Set task> Render the records below as a JSON list of strings, one string per line, with blank lines omitted. Leave the pictures out of the answer.

Rows>
--- start ---
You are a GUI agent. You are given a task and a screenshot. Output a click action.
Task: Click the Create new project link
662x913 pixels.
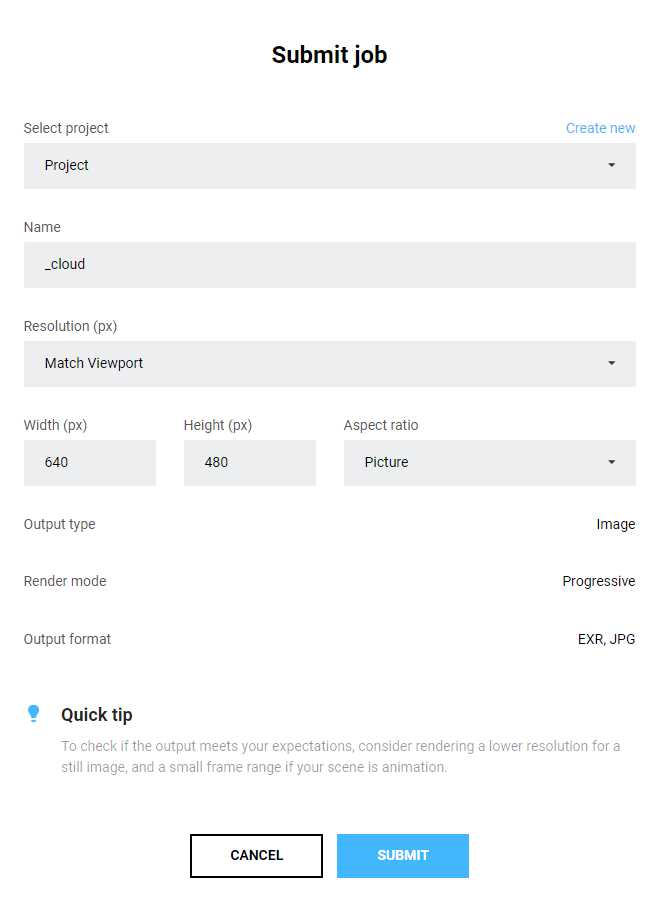click(600, 128)
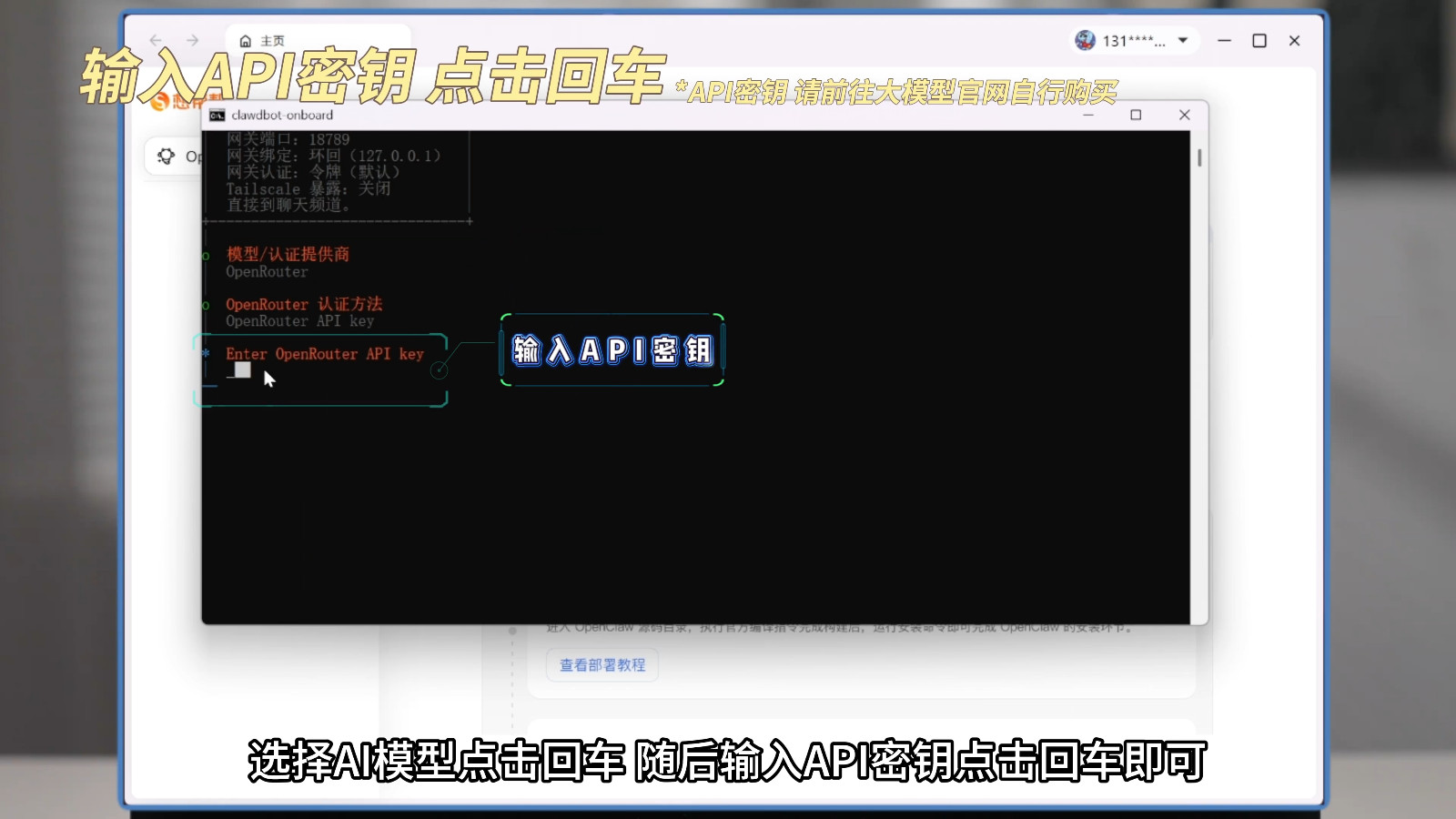Click the forward arrow in the browser header
Image resolution: width=1456 pixels, height=819 pixels.
pos(192,40)
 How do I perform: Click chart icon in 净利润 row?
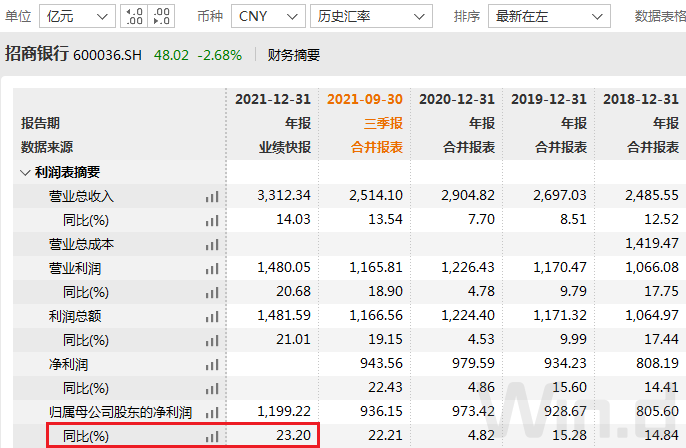[x=211, y=364]
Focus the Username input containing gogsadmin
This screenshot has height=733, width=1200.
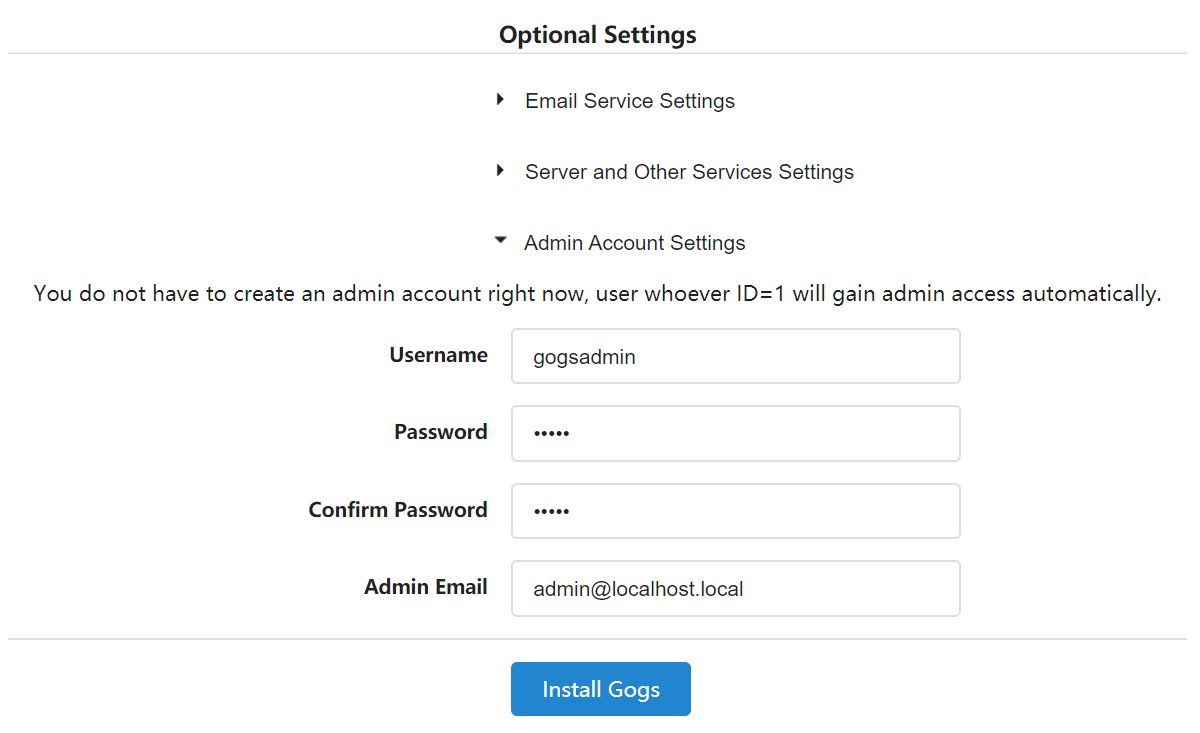pos(735,356)
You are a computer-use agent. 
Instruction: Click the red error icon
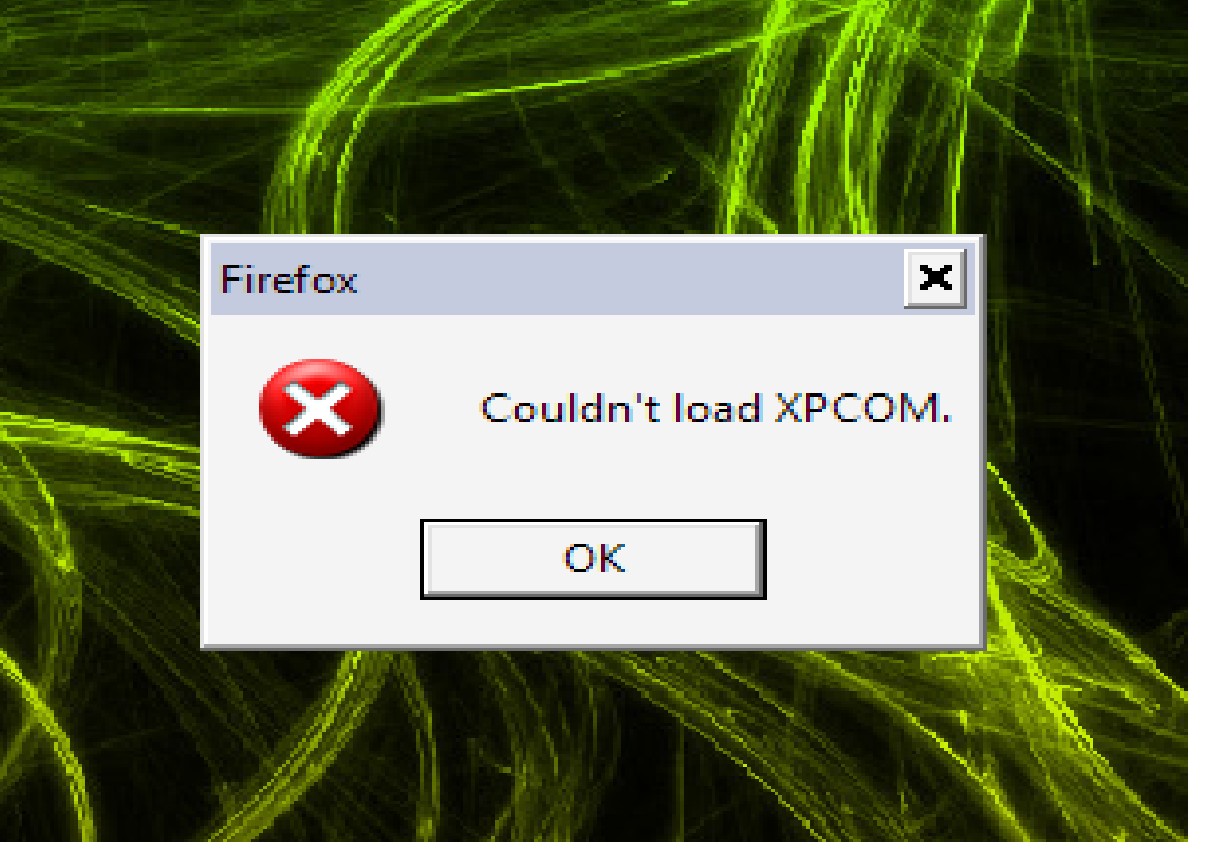coord(319,408)
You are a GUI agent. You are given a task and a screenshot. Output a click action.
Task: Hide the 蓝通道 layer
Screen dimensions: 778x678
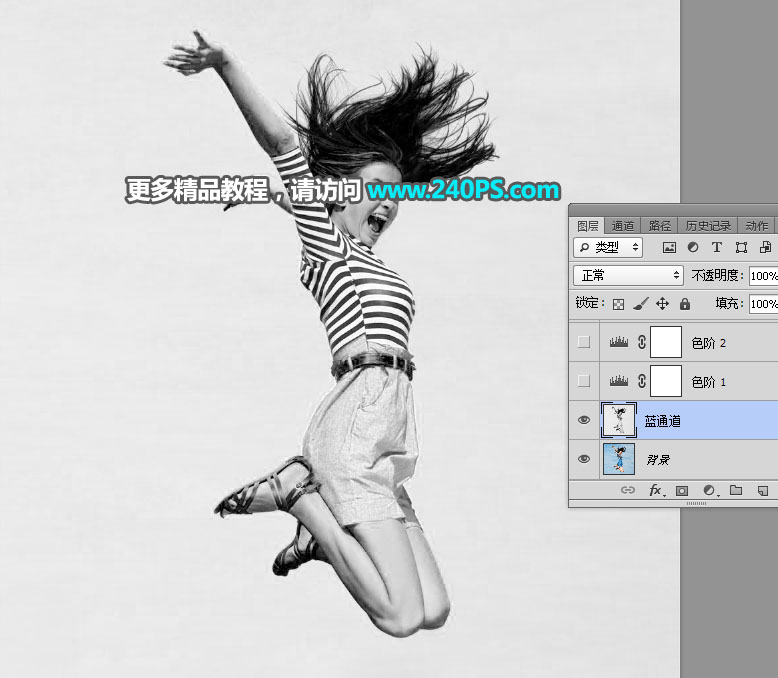pos(584,421)
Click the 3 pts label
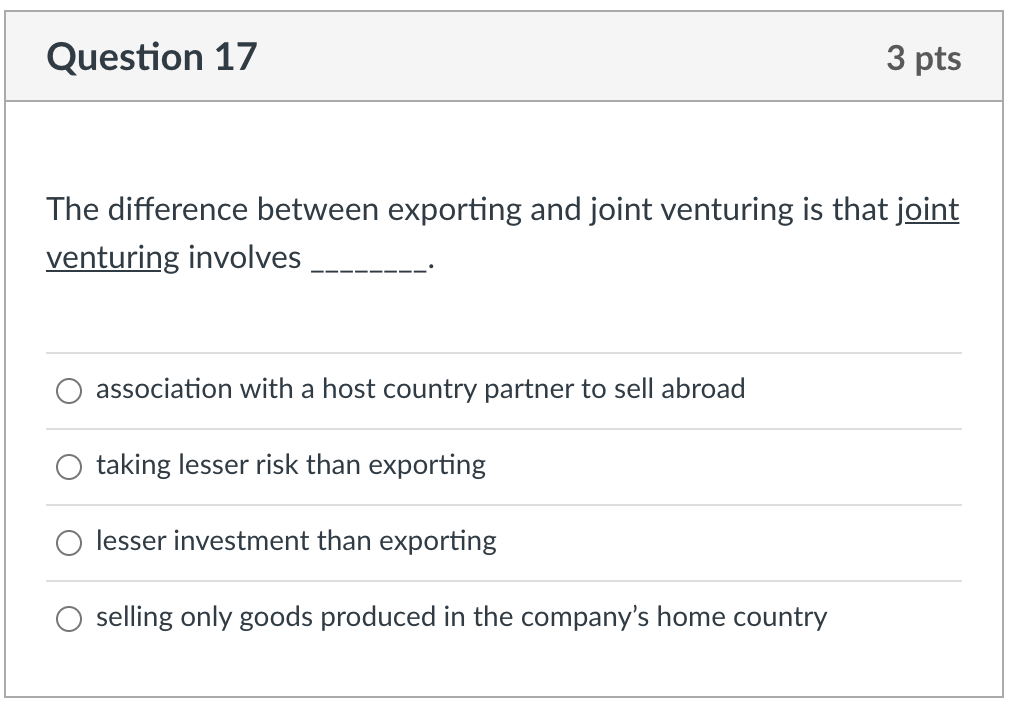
--- end ---
The output>
[
  "You are a GUI agent. You are given a task and a screenshot. Output a click action.",
  "Task: Click the Create new project link",
  "662x913 pixels.",
  "click(600, 128)",
  "Click the forward arrow in the browser header",
  "Image resolution: width=1456 pixels, height=819 pixels.",
  "pos(192,40)",
  " How do I perform: Click chart icon in 净利润 row?",
  "[x=211, y=364]",
  "Focus the Username input containing gogsadmin",
  "This screenshot has height=733, width=1200.",
  "pos(735,356)",
  "You are a computer-use agent. ",
  "Instruction: Click the red error icon",
  "coord(319,408)",
  "You are a GUI agent. You are given a task and a screenshot. Output a click action.",
  "Task: Hide the 蓝通道 layer",
  "Screen dimensions: 778x678",
  "pos(584,421)",
  "Click the 3 pts label"
]